冒頭の私のツイートは現時点で約30万人が閲覧したことになってますので、単純比で2.25万人の「同じ空の下のTwitterユーザ」が私の写真を見たことになります(正確に言うと30万PVですが)。日頃から地域性の高いツイートをしてる場合はフォロワーの居住地が極端に偏ったりしますが、私は特定の地域や組織のことをあまり書かないので余計な調整をする必要もないでしょう。

奇跡が奇跡である理由

さて。同じ空の下にいた約900万人のうち、Twitterアカウントを持っている人が約300万人。そのうち私のツイートを見たのが2.25万人らしいことがわかりました。

そしてこの2.25万人のうち、たまたま私と同じ雲を撮影し、さらに同一の空だと気づいた人のうち、わざわざ報告して下さった方が少なくとも3人いました。…というより、3人「も」いたわけです。皆さんの様子を見る限り、それぞれ接点があるわけでもないのがまたすごい。

…ということは、当該地域の全Twitterユーザが私のツイートを見た場合、同様の報告が400件ほど上がってくる可能性が出てきましたよね。

これをTwitterやってない人にまで拡張した場合は同じ比率にならない気もしますが(SNSやってる人のほうが気軽に写真を撮る傾向にあるため)、それでも全体で似たような人が1000人規模でいる計算になります。

UFOも豚も飛んでない、ただの夕日の写真ですよ?それを気に留めてわざわざ写真撮った上に、映りこんでる雲の形に見覚えある人が1000人以上いるかもしれないわけです。

すごいですよね。当初3人からご報告いただいたのも驚きましたが、私はそっちの皮算用にびっくりしました。

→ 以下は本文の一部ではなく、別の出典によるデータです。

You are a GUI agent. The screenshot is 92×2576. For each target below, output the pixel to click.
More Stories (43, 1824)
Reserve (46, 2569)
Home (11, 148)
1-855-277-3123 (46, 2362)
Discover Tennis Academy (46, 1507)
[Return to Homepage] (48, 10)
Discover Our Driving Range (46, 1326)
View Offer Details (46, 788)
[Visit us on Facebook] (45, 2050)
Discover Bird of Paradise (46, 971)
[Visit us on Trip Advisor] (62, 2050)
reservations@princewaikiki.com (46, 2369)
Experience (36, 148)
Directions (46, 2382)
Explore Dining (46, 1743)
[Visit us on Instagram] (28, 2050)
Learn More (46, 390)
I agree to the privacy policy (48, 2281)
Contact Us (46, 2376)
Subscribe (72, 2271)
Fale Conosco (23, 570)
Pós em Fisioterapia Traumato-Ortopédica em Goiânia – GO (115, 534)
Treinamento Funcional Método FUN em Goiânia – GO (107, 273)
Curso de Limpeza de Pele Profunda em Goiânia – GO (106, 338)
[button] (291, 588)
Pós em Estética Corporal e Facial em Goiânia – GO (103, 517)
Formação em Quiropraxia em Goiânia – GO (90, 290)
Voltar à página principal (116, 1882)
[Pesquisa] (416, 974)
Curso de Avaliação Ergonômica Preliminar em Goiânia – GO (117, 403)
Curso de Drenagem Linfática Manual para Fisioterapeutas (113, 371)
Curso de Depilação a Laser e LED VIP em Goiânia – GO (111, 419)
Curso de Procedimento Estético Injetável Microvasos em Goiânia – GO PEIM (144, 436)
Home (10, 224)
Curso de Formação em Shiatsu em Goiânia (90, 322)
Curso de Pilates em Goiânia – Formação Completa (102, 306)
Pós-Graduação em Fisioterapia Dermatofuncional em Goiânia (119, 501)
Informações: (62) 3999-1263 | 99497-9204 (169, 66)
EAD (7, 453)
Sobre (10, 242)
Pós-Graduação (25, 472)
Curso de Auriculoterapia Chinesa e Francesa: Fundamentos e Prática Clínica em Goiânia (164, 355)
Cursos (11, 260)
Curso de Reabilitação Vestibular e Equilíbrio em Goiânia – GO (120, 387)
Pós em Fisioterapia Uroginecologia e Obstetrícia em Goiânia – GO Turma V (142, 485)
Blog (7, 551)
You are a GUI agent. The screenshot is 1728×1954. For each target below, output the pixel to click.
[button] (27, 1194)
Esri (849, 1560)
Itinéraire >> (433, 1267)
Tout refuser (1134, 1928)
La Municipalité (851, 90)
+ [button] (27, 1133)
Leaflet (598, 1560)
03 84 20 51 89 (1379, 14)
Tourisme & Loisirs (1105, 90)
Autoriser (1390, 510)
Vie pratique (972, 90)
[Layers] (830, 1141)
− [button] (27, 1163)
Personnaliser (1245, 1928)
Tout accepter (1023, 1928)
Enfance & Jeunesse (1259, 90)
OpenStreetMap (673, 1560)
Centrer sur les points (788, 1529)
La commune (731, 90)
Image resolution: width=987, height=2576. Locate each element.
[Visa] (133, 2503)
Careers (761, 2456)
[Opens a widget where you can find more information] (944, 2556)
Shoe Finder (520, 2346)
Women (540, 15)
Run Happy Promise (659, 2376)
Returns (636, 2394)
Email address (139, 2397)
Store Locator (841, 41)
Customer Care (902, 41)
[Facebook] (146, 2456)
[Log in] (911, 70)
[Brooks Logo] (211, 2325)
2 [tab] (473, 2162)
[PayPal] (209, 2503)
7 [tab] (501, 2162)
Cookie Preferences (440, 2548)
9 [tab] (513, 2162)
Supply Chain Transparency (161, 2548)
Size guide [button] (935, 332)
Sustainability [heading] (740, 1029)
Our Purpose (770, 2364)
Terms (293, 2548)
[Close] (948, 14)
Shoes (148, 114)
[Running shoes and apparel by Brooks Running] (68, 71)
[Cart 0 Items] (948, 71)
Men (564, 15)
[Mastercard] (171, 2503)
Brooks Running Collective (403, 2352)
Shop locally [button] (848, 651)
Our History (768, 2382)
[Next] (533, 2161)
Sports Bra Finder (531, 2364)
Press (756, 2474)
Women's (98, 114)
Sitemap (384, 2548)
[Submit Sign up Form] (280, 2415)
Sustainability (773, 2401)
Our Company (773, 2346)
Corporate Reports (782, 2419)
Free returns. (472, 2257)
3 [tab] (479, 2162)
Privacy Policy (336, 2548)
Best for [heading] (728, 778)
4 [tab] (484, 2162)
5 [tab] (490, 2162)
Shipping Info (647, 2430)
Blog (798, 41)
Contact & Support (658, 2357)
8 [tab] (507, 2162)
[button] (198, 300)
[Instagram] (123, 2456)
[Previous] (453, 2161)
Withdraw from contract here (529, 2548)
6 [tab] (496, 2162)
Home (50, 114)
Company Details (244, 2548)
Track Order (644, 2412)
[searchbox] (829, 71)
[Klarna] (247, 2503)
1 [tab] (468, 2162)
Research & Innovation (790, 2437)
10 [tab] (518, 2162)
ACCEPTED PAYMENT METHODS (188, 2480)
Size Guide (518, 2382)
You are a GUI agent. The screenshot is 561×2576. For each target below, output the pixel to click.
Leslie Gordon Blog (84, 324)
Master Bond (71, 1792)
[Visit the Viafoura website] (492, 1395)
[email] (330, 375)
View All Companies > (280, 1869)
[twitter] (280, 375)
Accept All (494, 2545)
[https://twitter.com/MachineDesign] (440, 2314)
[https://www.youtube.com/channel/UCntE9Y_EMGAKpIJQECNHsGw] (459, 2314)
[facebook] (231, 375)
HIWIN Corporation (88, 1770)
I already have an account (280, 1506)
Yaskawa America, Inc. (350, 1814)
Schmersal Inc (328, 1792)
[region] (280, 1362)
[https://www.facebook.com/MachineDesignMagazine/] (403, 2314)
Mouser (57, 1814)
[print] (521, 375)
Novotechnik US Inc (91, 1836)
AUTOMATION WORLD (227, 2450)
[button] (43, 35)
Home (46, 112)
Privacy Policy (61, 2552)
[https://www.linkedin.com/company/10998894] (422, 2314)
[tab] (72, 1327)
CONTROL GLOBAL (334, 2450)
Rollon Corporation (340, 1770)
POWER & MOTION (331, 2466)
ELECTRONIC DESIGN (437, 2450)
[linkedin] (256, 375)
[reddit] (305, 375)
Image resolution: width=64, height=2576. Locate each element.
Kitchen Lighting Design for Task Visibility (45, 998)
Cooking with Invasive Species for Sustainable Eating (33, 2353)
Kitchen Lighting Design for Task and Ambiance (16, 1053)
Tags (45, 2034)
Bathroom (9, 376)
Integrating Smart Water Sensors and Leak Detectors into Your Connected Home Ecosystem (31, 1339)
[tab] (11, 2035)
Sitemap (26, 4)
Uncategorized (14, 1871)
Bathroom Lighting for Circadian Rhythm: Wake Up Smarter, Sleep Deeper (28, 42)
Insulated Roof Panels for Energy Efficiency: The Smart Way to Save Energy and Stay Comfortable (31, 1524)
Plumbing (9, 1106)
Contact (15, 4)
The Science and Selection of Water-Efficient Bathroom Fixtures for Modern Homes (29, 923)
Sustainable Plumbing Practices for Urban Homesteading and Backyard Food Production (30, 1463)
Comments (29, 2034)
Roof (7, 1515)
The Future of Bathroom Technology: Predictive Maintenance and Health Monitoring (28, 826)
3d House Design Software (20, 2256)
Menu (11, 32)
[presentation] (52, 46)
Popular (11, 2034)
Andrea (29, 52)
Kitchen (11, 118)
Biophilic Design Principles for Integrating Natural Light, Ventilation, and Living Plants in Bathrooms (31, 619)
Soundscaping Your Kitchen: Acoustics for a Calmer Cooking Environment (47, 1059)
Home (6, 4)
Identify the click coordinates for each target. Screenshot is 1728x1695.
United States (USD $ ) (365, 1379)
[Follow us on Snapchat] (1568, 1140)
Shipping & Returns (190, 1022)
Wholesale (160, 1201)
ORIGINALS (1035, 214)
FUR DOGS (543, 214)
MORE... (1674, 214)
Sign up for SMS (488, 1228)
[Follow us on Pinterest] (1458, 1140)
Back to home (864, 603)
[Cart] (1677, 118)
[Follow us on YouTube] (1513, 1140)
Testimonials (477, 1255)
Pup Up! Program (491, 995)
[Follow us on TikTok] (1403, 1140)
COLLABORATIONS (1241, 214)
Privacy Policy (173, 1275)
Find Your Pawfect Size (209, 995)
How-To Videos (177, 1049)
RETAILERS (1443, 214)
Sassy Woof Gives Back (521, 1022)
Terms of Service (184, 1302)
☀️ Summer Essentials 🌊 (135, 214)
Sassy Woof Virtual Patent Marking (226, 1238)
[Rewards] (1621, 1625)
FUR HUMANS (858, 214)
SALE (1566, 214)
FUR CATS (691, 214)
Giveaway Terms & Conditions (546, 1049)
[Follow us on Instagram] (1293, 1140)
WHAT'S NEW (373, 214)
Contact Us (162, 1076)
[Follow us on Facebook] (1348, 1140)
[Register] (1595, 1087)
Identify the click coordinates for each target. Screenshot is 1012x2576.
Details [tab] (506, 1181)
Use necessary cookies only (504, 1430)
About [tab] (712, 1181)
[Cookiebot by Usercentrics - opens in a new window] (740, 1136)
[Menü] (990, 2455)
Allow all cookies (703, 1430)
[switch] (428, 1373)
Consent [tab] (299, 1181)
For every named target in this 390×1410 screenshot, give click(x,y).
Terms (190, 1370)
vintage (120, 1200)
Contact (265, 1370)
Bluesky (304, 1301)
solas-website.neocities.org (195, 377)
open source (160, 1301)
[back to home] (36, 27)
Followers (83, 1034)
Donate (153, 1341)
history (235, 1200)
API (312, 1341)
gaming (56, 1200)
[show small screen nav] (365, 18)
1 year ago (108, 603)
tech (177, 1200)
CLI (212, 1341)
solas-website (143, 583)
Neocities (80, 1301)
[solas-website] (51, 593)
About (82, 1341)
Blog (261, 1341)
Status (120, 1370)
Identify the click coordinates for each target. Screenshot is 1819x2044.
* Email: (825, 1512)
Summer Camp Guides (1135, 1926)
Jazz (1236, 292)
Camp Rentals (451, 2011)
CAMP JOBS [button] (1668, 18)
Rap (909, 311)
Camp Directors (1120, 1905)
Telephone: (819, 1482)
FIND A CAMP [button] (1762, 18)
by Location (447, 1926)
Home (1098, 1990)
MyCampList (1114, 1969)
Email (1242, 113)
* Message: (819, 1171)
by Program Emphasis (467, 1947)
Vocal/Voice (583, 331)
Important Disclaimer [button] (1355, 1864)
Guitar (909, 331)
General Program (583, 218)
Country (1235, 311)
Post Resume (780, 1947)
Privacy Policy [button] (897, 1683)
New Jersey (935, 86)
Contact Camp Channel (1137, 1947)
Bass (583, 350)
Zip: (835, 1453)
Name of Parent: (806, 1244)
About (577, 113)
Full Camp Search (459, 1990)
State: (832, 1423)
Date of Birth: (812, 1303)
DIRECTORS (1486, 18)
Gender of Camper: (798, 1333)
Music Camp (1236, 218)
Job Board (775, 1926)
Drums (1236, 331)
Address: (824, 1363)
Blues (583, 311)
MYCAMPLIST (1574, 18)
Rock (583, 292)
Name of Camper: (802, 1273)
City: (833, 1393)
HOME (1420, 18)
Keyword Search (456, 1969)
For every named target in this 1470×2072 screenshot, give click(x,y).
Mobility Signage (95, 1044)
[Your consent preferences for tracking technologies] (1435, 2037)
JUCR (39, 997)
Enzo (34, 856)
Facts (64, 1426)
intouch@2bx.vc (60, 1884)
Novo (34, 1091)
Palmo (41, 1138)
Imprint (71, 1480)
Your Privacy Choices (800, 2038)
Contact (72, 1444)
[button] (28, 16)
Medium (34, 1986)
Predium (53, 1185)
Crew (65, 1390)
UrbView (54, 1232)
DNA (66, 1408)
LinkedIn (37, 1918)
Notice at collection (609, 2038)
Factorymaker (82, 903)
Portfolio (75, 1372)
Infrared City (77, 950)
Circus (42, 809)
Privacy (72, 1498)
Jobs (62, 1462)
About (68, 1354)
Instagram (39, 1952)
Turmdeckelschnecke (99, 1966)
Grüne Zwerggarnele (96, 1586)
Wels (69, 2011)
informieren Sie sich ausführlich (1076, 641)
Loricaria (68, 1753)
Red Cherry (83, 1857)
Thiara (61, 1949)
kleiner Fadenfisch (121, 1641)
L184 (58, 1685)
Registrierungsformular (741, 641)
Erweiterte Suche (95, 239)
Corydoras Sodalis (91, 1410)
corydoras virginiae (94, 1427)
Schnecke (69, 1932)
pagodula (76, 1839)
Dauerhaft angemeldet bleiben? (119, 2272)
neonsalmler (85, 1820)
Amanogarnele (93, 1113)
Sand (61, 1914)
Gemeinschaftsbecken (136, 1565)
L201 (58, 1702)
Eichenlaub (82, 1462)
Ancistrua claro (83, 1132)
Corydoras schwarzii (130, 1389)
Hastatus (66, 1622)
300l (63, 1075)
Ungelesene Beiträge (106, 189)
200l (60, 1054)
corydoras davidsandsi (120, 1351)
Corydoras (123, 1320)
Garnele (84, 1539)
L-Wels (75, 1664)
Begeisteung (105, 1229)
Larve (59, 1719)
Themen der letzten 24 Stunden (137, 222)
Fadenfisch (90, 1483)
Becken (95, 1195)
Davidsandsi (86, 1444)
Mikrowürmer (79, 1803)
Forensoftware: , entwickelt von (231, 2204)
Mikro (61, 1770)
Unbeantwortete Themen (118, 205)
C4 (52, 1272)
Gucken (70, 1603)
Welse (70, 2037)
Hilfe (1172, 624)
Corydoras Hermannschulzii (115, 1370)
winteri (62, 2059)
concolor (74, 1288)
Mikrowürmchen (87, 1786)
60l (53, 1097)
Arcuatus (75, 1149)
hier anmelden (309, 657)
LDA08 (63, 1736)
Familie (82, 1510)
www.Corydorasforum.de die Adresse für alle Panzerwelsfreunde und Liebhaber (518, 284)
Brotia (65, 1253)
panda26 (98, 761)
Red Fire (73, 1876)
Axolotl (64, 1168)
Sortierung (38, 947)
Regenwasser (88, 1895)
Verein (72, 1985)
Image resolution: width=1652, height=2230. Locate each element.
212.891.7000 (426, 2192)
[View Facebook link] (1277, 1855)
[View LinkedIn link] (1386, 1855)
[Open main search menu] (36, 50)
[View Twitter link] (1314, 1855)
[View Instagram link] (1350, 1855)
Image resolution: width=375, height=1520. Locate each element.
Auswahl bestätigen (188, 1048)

時々空の写真を撮ってると「暇なことやってる」みたいな目で見られるんですけど、何気ない空を切り取る人って結構いるものなんですね。ちょっと嬉しかったのでご報告した次第です。(・∀・)/

みんな空の下 / 絢香

【 更新履歴 】

2018/10/06 初稿発表
2018/10/11 空の広さに関する途中式を見直しました。結論に影響はありません。